Facial recognition technology can enable widespread surveillance and erode human rights, warns Canada’s privacy commissioner. (iStock)

Privacy watchdog warns facial recognition tools endanger human rights

Facial recognition technology can enable widespread surveillance, provide biased results and erode other human rights, says Canada’s privacy commissioner. In a presentation to a parliamentary committee, Daniel Therrien warned that the technology has the potential to be “extremely privacy invasive.” 

A case involving the Clearview AI company was used to illustrate the dangers. In February 2021, Therrien and three provincial privacy commissioners found that the firm had violated Canadian privacy laws when it collected more than three billion images of Canadians without their knowledge or consent. It then allowed law enforcement groups and companies to compare photos to this database. Despite the commissioners’ findings, the company refused to follow recommendations that included deleting Canadians’ photos. 

’The freedom to live and develop free from surveillance is a fundamental human right,’ said Privacy Commissioner Daniel Therrien. (Adrian Wyld/The Canadian Press/file)

‘This is not the kind of society we want to live in’

“The Clearview case demonstrates how citizens are vulnerable to mass surveillance, facilitated by the use of facial recognition technology,” said Therrien to the committee. “This is not the kind of society we want to live in. The freedom to live and develop free from surveillance is a fundamental human right…The right to privacy is a prior condition to the exercise of other rights in our society. Poorly regulated uses of facial recognition technology therefore not only pose serious risks to privacy rights but also impact the ability to exercise other rights such as freedom of expression and association, equality, and democracy.”

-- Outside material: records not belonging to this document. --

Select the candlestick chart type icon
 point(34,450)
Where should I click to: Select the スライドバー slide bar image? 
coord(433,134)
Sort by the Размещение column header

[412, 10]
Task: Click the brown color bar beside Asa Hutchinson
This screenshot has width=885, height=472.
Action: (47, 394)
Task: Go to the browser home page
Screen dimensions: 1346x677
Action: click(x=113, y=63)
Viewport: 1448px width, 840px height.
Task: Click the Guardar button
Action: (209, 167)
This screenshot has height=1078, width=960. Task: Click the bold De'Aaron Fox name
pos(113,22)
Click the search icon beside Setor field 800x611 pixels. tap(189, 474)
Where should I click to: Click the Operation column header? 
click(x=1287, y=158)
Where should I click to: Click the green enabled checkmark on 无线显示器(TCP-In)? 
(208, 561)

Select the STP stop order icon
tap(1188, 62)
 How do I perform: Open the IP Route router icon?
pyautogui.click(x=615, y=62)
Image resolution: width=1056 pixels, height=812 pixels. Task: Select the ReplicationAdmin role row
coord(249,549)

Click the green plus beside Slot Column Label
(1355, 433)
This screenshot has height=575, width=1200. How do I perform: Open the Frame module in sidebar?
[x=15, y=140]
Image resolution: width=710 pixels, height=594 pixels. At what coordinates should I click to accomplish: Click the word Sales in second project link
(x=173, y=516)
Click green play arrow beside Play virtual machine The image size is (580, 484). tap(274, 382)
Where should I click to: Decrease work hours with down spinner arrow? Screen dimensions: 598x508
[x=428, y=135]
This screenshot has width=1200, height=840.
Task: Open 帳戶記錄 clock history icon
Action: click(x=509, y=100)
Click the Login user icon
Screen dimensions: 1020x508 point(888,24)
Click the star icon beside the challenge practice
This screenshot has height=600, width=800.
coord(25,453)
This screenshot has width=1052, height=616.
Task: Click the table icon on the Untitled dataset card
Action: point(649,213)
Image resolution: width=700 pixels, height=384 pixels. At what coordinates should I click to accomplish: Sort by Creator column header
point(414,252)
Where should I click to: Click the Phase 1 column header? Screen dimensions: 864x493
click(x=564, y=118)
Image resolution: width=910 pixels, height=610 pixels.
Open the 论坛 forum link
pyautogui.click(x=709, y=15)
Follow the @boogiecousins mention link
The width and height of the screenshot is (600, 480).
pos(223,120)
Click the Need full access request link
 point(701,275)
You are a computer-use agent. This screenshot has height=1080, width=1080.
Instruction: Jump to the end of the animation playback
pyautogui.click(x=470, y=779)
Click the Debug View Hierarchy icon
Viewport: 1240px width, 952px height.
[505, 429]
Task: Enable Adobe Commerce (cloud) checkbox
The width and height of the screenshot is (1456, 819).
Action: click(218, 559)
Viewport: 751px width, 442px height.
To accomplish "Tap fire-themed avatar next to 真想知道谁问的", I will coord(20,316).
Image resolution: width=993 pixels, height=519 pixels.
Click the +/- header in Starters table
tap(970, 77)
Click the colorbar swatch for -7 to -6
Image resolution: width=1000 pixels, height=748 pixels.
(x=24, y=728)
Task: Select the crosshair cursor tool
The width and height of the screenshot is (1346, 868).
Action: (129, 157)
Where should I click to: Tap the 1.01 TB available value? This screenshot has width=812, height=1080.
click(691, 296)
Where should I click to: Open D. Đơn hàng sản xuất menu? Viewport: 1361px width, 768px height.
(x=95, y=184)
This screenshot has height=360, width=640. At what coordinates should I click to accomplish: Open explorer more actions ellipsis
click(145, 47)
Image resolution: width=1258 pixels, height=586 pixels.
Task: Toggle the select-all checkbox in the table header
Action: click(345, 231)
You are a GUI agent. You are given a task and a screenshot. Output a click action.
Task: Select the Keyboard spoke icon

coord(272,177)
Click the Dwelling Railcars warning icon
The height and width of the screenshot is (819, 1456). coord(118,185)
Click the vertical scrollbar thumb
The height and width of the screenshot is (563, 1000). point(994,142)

The federal government recently introduced proposals that would modernize Canada’s privacy law. Therrien said the proposed new legislation needs significant amendments to reduce the risks from facial recognition technology. He said  that where there is a conflict between commercial objectives and privacy protection, Canadians’ privacy rights should prevail, and that accountability measures are needed to protect Canadians. He also called for strong compliancy mechanisms that provide quick and effective remedies for individuals. 

“The nature of the risks posed by facial recognition technology calls for collective reflection on the limits of acceptable use of this technology,” concluded Therrien. “These limits should be defined not only by the risks associated with specific facial recognition initiatives, but by taking into account the aggregate societal effects of all such initiatives over time.”